Memory allocation inconsistency (again...)

When I run the following

struct Test
     x :: Array{Float64, 1}
     y :: Array{Float64, 1}
end

function test()
   var = Test([1, 2], [1, 2])
    @time @. var.x = var.y - var.x/var.y^2
    @time @. var.x = var.y - var.x/(var.y*var.y)
    return nothing
end

test()

I get

  0.000001 seconds (2 allocations: 16 bytes)
  0.000000 seconds

What’s the difference? Why do I get memory allocation when using var.y^2 (first calculation) but not with (var.y*var.y) (second calculation)? I’m using Julia 1.6.1, and I think I was not getting this difference in behavior in previous Julia versions (may be 1.5) (although the present code seems pretty useless, I’m actually getting something similar in an important piece of code, and I’m getting annoyed because I don’t understand what’s happening).

Please help.

1 Like

Not sure if this helps but it might be weirder

ulia> function test2()
          var = Test([1, 2], [1, 2])
           @time @. var.x =- var.x/var.y^2 + var.y
           @time @. var.x = var.y - var.x/(var.y*var.y)
           return nothing
       end
test2 (generic function with 1 method)

julia> test2()
  0.000000 seconds
  0.000000 seconds

Changing the order removes the allocation

2 Likes

It just confirms the oddity. I’ve tried in version 1.7.0-beta3 and the result is the same. However, in version 1.5.3, I get no memory allocations.

julia> 

  0.000000 seconds
  0.000000 seconds

I think this is a bug, something related to the broadcasting function or the dot macro introduced in the 1.6-version update… It’s a pity because this kind of behavior makes the language feel unreliable. :frowning:

These are most certainly benchmarking artifacts. I would suggest putting each broadcasting in a different function, returning a meaningful result, and using @btime.

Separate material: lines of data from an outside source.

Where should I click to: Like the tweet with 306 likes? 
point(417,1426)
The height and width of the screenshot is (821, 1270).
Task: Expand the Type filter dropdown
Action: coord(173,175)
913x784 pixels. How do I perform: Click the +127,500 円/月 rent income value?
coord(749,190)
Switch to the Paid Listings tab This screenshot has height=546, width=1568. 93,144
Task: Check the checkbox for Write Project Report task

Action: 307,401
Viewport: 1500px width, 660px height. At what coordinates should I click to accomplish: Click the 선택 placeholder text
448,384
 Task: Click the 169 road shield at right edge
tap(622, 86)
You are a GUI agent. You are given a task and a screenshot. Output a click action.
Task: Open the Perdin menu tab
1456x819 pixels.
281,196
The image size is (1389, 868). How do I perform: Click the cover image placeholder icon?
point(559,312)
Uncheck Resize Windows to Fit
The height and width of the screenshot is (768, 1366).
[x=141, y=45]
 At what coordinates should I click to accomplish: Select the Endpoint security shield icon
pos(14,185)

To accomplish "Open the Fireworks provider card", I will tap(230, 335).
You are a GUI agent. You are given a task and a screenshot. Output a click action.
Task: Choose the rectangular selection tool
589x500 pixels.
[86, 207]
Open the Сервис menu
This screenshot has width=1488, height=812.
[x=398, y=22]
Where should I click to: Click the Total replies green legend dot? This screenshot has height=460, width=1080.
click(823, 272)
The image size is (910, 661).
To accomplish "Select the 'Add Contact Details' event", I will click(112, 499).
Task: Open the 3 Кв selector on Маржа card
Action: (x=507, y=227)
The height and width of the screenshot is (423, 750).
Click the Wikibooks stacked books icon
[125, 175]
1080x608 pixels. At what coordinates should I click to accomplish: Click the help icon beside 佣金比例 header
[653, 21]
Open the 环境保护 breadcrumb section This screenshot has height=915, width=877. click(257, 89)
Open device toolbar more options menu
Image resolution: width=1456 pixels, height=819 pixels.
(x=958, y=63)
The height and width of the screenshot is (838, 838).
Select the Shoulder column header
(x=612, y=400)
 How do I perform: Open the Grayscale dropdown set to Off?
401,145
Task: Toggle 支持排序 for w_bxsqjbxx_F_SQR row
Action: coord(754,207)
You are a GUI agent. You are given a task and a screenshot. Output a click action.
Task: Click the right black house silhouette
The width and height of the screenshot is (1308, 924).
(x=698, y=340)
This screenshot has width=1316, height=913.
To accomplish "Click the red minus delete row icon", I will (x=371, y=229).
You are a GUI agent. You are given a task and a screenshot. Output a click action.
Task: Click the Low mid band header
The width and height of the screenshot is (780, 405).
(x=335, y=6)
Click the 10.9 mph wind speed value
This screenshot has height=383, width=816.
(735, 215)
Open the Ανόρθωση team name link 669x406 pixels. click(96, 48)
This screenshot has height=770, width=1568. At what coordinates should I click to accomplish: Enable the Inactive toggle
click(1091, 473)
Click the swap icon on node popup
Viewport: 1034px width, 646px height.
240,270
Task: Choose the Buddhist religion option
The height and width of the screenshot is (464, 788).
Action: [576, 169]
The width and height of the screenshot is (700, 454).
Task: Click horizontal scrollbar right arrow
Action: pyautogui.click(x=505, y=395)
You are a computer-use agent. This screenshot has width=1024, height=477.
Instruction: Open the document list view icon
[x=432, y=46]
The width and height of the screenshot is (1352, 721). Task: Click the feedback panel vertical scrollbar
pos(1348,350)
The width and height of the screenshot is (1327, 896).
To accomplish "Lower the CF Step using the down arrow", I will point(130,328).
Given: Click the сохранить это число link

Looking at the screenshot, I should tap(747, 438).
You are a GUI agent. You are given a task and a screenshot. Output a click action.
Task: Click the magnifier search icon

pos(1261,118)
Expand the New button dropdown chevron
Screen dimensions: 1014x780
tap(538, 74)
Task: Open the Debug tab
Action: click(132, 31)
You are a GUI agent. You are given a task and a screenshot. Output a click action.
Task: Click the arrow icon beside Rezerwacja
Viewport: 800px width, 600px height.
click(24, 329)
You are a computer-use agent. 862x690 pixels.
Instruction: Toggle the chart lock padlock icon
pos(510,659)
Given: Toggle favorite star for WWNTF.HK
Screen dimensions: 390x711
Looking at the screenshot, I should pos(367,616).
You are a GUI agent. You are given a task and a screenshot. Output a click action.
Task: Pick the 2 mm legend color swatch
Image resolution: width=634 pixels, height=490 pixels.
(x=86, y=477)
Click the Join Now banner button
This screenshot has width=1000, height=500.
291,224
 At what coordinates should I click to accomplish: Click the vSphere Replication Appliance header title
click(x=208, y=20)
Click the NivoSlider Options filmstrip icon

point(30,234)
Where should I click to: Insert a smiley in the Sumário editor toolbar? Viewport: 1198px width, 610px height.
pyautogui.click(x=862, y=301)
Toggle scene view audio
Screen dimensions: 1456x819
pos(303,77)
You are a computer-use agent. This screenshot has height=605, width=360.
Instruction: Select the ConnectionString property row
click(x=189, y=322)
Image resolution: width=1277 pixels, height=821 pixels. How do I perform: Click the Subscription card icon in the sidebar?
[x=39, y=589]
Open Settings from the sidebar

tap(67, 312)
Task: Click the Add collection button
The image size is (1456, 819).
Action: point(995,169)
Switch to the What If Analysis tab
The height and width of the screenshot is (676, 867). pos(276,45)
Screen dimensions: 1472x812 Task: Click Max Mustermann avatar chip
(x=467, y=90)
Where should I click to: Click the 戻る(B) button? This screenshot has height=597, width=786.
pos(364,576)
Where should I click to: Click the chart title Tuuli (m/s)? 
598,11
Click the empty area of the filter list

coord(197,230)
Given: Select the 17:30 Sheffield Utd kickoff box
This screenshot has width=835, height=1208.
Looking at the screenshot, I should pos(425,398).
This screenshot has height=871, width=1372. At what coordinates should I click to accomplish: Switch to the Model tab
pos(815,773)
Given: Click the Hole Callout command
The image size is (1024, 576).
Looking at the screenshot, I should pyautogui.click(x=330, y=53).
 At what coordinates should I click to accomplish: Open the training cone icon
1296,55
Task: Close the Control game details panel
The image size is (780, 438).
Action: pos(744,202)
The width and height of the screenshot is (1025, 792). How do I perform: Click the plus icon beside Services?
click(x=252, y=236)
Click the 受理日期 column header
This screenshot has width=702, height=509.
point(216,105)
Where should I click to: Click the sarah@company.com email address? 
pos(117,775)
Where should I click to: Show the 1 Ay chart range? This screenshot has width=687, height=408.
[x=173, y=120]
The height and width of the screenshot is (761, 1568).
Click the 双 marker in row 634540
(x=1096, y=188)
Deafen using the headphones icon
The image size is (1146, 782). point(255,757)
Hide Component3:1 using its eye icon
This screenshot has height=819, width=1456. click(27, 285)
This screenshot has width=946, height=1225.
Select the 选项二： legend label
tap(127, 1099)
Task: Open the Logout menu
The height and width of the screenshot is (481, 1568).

No, this is definitely some issue with broadcasting. Since 1.5 was not affected, I would recommend git bisect to find the culprit.

1 Like

The allocation is caused by the RefValue in the lower code.
I use Julia 1.6.1.
You can try the following code.

struct Test
    x :: Array{Float64, 1}
    y :: Array{Float64, 1}
end

function test1(var)
    @. var.x = var.y - var.x/var.y^2
    return nothing
 end
function test2(var)
    @. var.x = var.y - var.x/(var.y*var.y)
    return nothing
end

var = Test([1, 2], [1, 2])
# Run following code twice to exclude the allocation of compiling.
@allocated test1(var)
@allocated test2(var)

test1 allocates 16 bytes and test2 doesn’t allocate.
Check the lower code:

@code_typed test1(var)
│     %240 = Base.getfield(%239, 1, false)::Base.RefValue{typeof(^)}
│            Base.getfield(%240, :x)::typeof(^)
│     %242 = Core.getfield(%239, 2)::Base.Broadcast.Extruded{Vector{Float64}, Tuple{Bool}, Tuple{Int64}}
│     %243 = Core.getfield(%239, 3)::Base.RefValue{Val{2}}

You can see the RefValue here, it causes exactly two allocations, each 8 bytes, while:

@code_typed test2(var)

has no RefValue. And it only creates immutable values.
So I wonder what happens here?
Edit: LLVM IR of test1 has two additional jl_gc_pool_alloc while test2 has no (except on the error branch, but in this case we don’t throw errors).

2 Likes

I am just a Julia user and like the way Julia handles broadcasting. I’ve posted an issue in https://github.com/JuliaLang/julia/issues/. I hope this issue is solved. In the meantime I went back to 1.5.3…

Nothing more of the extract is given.